Pattern Integration with Clustering:

The pattern analysis results directly influence the spatial clustering interpretation, providing context-aware cluster formation and enabling adaptive threshold adjustments based on detected arrangement patterns. This integration ensures that the clustering algorithm respects the underlying organizational logic of the retail display.

Spatial Context Enhancement:

The pattern analysis enhances spatial context detection by providing arrangement-specific neighbor identification algorithms. For horizontal patterns, the system prioritizes left-right neighbor relationships, while vertical patterns emphasize top-bottom spatial connections. Mixed patterns utilize comprehensive neighborhood analysis incorporating all directional relationships.

3.7. Void Attribution System

3.7.1. Pattern-Based Attribution

The void attribution system employs a three-stage intelligent assignment process:

Stage 1: Pattern Detection
  • Identify spatial arrangements (horizontal, vertical, mixed)

  • Calculate gap distances and orientations

  • Detect product alignment patterns

Stage 2: Cluster Formation
  • Group similar products in spatial proximity

  • Calculate cluster centroids and boundaries

  • Assign cluster dominance scores

Stage 3: Attribution Calculation
  • Multi-factor scoring based on: - Distance to cluster center - Product type proportion within cluster - Spatial context strength

Advanced Spatial Context Integration:

The system implements sophisticated neighbor analysis algorithms that identify direct spatial relationships between products and voids. This includes comprehensive left, right, top, and bottom neighbor detection with alignment tolerance parameters to accommodate real-world shelf imperfections.

Context Hierarchy System:

  • Strong Horizontal Context: Same product type flanking void horizontally (Confidence: 1.0)

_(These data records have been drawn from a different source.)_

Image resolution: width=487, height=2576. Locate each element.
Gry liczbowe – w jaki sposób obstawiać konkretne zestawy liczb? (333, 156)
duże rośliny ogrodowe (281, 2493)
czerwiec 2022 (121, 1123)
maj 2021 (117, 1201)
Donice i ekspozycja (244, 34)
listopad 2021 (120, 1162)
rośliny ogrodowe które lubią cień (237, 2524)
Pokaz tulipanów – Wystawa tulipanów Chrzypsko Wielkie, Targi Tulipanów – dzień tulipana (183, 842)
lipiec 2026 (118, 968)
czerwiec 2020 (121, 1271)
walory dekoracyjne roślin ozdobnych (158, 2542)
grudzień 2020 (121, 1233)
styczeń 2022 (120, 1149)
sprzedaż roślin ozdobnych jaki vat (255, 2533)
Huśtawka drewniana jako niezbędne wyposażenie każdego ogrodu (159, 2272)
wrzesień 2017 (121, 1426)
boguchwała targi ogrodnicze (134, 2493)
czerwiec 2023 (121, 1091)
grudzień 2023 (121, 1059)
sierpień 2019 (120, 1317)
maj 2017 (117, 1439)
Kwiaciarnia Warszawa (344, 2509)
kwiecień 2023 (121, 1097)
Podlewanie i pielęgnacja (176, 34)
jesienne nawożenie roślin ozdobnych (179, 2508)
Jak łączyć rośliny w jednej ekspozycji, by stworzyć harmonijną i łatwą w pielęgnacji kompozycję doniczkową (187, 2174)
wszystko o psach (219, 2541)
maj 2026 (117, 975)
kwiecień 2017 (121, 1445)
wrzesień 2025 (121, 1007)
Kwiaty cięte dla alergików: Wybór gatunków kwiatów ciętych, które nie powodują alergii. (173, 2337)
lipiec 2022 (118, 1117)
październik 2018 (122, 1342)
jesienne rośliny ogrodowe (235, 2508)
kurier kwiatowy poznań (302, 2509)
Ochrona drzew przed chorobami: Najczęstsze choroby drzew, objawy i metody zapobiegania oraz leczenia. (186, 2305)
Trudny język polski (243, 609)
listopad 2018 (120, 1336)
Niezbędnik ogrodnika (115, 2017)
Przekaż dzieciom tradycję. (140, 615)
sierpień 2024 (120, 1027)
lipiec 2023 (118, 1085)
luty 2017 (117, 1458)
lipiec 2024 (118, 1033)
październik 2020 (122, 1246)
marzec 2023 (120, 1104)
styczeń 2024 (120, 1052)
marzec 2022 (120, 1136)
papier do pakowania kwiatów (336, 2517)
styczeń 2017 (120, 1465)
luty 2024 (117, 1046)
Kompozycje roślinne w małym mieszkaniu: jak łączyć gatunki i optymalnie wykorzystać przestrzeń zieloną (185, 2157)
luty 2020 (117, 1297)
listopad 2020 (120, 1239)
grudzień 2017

  • Strong Vertical Context: Same product type above and below void (Confidence: 0.9)

  • Moderate Context: Single-side product relationships (Confidence: 0.6)

  • Multi-factor Context: Complex spatial relationship scoring (Variable confidence)

Cluster Coherence Scoring:

The system calculates cluster coherence scores by analyzing the distance between voids and cluster centers, weighted by the proportion of candidate product types within each cluster. This approach ensures that void attribution considers both spatial proximity and local product density patterns.

Pattern Alignment Integration:

Pattern alignment scores adapt based on detected spatial arrangements, providing bonus scoring for voids that align with the dominant organizational pattern. Horizontal patterns receive alignment bonuses for same-row positioning, while vertical patterns prioritize column-based relationships.

3.8. Multi-Factor Scoring System

The system employs five weighted factors for comprehensive shelf analysis:

3.8.1. Scoring Factors

  1. Spatial Context (50%) - Detection and analysis of product spatial environment - Primary factor for decision making

  2. Proximity (25%) - Distance between detected product and target location - Inverse relationship with distance

  3. Rarity (15%) - Priority given to less frequent products in the shelf section - Promotes inventory diversity

  4. Pattern Alignment (10%) - Adherence to horizontal shelf organization patterns - Maintains visual merchandising standards

  5. Detection Confidence (5%) - Reliability of combined YOLO and CNN models - Quality assurance factor

3.9. Inventory Estimation Module

The system provides comprehensive inventory analysis through multiple calculation methods:

3.9.1. Direct Counting

  • Method: YOLO-detected product enumeration

  • Grouping: CNN classification-based categorization

  • Validation: Cross-reference between detection models

  • Output: Exact counts per sub-category

3.9.2. Void-Based Estimation

  • Calculation: Missing product estimation through spatial assignment

  • Methodology: Void dimensions analysis with density factors

  • Projection: Theoretical capacity calculation

  • Integration: Combined with direct counts for total inventory

3.9.3. Volumetric Analysis

  • Surface Calculation: Occupied vs. available space ratio

  • Fill Rate: Percentage-based shelf utilization metrics

  • Capacity Estimation: Optimal product placement analysis

  • Category Sizing: Average product dimensions per category

3.9.4. Stock Metrics

The system calculates key inventory indicators:

# Core Metrics Formulas
Total_Count = Detected_Products + Void_Estimation
Fill_Rate = (Occupied_Surface / Total_Surface) × 100
Remaining_Capacity = Void_Estimation × Average_Density

3.10. Visualization and Analysis Features

3.10.1. Advanced Visualization System

The system generates comprehensive visual analytics including spatial connection mapping with dotted green lines indicating neighbor relationships, symbolic attribution indicators for different confidence levels, and cluster boundary visualization with dominant product type identification.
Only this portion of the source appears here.